Go through the listing and pick out each line with the word "agent" in it.

[ENTRIES SUPPLIED Boundary: Start]

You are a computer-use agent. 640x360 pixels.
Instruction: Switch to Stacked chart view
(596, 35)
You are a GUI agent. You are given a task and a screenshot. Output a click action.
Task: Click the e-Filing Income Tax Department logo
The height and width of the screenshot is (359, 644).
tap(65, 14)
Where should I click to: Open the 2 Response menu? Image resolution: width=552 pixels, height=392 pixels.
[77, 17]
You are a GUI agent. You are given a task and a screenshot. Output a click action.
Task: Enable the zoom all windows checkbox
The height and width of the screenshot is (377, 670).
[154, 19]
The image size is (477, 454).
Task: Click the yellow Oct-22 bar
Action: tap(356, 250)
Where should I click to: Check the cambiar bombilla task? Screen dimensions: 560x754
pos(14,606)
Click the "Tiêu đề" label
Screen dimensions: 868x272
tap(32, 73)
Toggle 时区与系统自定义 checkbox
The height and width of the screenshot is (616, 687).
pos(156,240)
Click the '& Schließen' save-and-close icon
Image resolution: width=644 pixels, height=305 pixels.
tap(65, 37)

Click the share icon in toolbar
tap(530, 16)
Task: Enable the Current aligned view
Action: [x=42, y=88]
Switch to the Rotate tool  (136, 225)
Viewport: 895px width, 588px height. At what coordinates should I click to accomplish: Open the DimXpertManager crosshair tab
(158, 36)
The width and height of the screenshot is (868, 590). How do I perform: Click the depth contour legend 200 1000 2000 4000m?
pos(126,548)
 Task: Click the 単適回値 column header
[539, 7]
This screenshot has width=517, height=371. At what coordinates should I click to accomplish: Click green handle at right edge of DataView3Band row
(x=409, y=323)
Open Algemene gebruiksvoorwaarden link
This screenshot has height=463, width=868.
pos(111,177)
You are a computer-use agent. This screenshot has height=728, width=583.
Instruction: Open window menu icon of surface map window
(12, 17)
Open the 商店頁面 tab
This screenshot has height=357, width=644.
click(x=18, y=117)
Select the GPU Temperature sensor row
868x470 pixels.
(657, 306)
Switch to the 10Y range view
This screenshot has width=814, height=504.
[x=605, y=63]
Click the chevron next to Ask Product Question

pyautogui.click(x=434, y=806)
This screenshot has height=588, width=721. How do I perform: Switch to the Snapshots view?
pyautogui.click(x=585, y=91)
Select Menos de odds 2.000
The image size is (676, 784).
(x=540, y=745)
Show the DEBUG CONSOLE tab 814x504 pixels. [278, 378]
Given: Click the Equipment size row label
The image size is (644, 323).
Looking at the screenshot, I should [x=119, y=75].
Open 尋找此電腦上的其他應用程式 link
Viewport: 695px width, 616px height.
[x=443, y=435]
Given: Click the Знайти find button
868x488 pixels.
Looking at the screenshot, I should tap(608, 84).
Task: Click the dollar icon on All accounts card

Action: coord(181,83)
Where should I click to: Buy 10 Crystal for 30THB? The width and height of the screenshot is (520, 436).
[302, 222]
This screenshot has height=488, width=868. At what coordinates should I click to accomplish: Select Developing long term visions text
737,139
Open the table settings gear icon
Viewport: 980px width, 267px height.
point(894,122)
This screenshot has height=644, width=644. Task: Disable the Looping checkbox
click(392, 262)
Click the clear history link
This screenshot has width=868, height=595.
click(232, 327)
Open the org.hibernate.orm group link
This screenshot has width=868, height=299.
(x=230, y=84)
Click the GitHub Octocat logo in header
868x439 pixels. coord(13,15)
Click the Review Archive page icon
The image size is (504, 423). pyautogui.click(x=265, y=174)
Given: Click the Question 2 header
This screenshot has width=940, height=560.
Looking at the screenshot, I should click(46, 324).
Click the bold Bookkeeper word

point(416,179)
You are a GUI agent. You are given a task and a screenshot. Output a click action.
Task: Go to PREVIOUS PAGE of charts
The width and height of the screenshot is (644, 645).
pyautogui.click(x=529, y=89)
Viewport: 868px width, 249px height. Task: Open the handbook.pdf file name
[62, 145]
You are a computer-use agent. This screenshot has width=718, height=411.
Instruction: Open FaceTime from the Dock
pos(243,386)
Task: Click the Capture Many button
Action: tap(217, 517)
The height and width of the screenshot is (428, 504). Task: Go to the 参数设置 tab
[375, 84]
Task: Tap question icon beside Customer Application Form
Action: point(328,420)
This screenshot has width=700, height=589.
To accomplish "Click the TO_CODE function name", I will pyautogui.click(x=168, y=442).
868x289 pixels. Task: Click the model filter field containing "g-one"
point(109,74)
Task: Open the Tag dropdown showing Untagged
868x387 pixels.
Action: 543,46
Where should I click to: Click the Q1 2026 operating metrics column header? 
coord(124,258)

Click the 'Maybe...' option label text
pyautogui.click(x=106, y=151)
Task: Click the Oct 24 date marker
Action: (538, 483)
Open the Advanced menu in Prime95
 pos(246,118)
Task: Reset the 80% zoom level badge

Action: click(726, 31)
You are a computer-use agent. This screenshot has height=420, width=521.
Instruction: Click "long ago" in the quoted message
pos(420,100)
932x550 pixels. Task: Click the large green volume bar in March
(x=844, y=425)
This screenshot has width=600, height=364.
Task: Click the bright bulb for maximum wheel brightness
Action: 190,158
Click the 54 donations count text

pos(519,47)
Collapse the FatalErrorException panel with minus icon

[ENTRIES SUPPLIED Boundary: End]

**TASK OUTPUT:**
You are a computer-use agent. 640x360 pixels.
You are a GUI agent. You are given a task and a screenshot. Output a click action.
You are a GUI agent. You are given a task and a screenshot. Output a click action.
You are a computer-use agent. This screenshot has height=728, width=583.
You are a GUI agent. You are given a task and a screenshot. Output a click action.
You are a computer-use agent. This screenshot has width=718, height=411.
You are a computer-use agent. This screenshot has height=420, width=521.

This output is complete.